# [Passage]
[Start]

Zulip Chat Archive

Stream: general

Topic: No refl?

Joseph O (Apr 22 2022 at 01:36):

How come in this proof i dont need refl. I had to write it in the Natural Number Game.

lemma add_succ_zero (a : nat) : a + succ(0) = succ(a) :=
begin
  rw add_succ,
  rw add_zero,
end

when i write refl, at the end, it tells me

tactic failed, there are no goals to be solved
state:
no goals

is it implicit now?

Julian Berman (Apr 22 2022 at 01:40):

The nng uses a simplified rw, essentially to make it a bit less confusing to learn

Julian Berman (Apr 22 2022 at 01:40):

But yes the real rw will basically automatically run refl after rewriting

Joseph O (Apr 22 2022 at 01:48):

Julian Berman said:

The nng uses a simplified rw, essentially to make it a bit less confusing to learn

what is the nng?

Joseph O (Apr 22 2022 at 01:48):

how can i use the real rw?

Alex J. Best (Apr 22 2022 at 01:49):

Nng= natural number game, outside of the game rw is the real rewrite and you don't need to do anything special to use it

Joseph O (Apr 22 2022 at 01:50):

oh right

Joseph O (Apr 22 2022 at 01:54):

like im surprised with real rw succ_eq_add_one is

lemma succ_eq_add_one (n : nat) : succ n = n + 1 :=
begin
  rw one_eq_succ_zero,
end

but with nng its

lemma succ_eq_add_one (n : nat) : succ n = n + 1 :=
begin
  rw one_eq_succ_zero,
  rw add_succ,
  rw add_zero,
  refl,
end

Alex J. Best (Apr 22 2022 at 02:47):

What happens if you try the first one in nng, just followed by refl?

Alex J. Best (Apr 22 2022 at 02:47):

Does it work then? If add_succ and add_zero are proved by refl in the first place then it should be basically the same to do that

Joseph O (Apr 22 2022 at 12:28):

Alex J. Best said:

Does it work then? If add_succ and add_zero are proved by refl in the first place then it should be basically the same to do that

it doesn't prove it without them. It also seems like nng's rwa is analogous to the real rw.

Last updated: Dec 20 2023 at 11:08 UTC

[End]

# [What is expected]
Extract verbatim the portion of the Zulip thread above that begins with "What happens if" and continues through "the real rw.".

# [Stored records]
[Start]

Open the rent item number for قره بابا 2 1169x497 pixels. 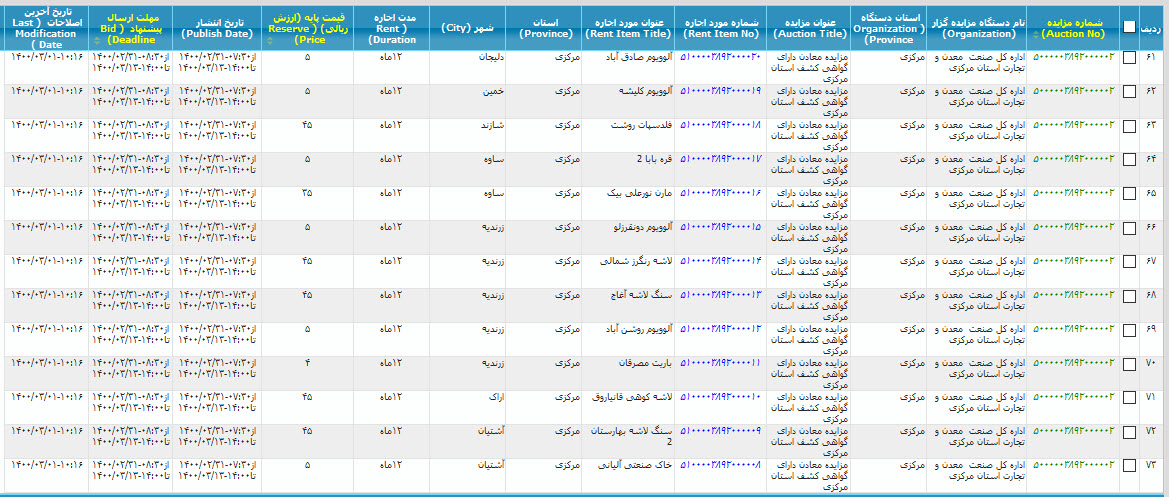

[End]
[Start]

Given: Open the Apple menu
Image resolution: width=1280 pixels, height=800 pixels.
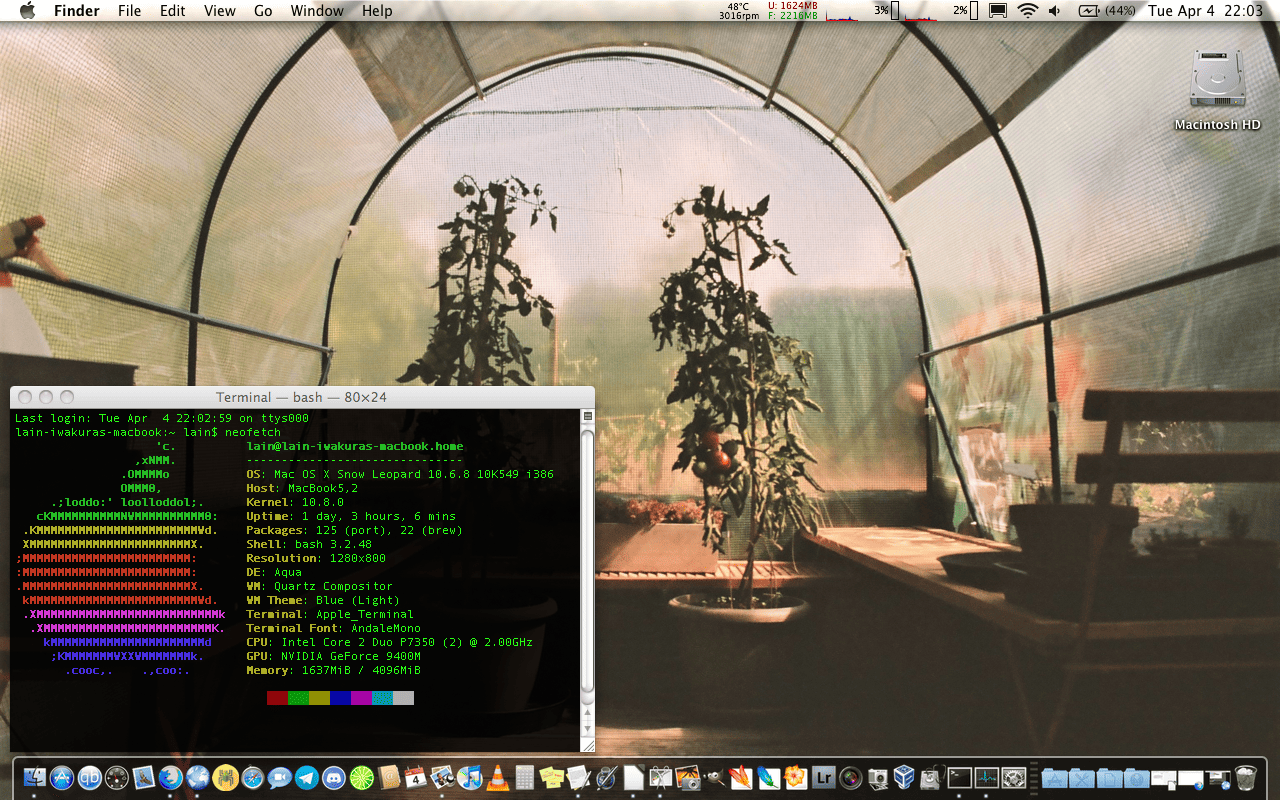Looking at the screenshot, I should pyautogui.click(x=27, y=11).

[End]

# [Answer in full]
What happens if you try the first one in nng, just followed by refl?

Alex J. Best (Apr 22 2022 at 02:47):

Does it work then? If add_succ and add_zero are proved by refl in the first place then it should be basically the same to do that

Joseph O (Apr 22 2022 at 12:28):

Alex J. Best said:

Does it work then? If add_succ and add_zero are proved by refl in the first place then it should be basically the same to do that

it doesn't prove it without them. It also seems like nng's rwa is analogous to the real rw.